Task directions:
Reproduce each of the following entries word for word, without changing anything.

+++ Data to use +++

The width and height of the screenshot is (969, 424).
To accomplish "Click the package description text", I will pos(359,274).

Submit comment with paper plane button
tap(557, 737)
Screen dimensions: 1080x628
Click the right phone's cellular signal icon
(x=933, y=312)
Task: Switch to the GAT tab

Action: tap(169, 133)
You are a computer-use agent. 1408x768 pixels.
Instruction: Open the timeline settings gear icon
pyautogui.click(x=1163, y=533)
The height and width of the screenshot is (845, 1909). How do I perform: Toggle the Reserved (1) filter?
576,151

+++

Complete answer:
The width and height of the screenshot is (969, 424).
To accomplish "Click the package description text", I will pos(359,274).

Submit comment with paper plane button
tap(557, 737)
Screen dimensions: 1080x628
Click the right phone's cellular signal icon
(x=933, y=312)
Task: Switch to the GAT tab

Action: tap(169, 133)
You are a computer-use agent. 1408x768 pixels.
Instruction: Open the timeline settings gear icon
pyautogui.click(x=1163, y=533)
The height and width of the screenshot is (845, 1909). How do I perform: Toggle the Reserved (1) filter?
576,151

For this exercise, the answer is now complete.